STUDY MATERIAL below:
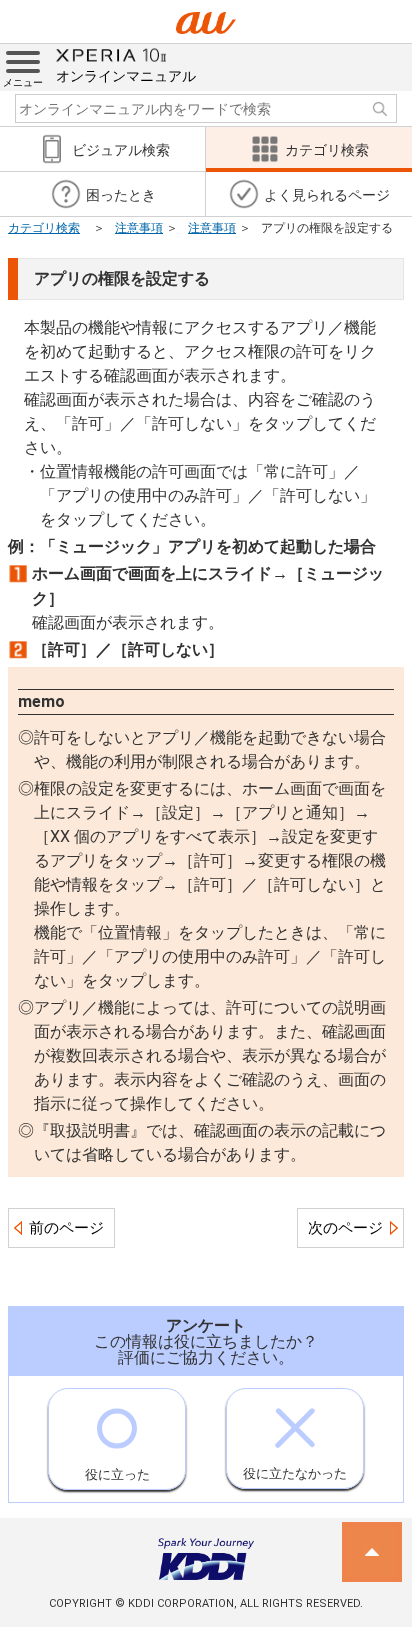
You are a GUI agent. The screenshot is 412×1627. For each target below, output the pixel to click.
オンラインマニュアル (126, 76)
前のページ (66, 1228)
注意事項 (139, 228)
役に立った (117, 1474)
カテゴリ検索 (44, 228)
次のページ (345, 1228)
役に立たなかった (295, 1473)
End of STUDY MATERIAL.
## YOUR ASSIGNMENT:
Skip the pictures, then return the rest of the data exactly.

## ANSWER:
You are a GUI agent. The screenshot is 412×1627. For each target below, output the pixel to click.
オンラインマニュアル (126, 76)
前のページ (66, 1228)
注意事項 (139, 228)
役に立った (117, 1474)
カテゴリ検索 (44, 228)
次のページ (345, 1228)
役に立たなかった (295, 1473)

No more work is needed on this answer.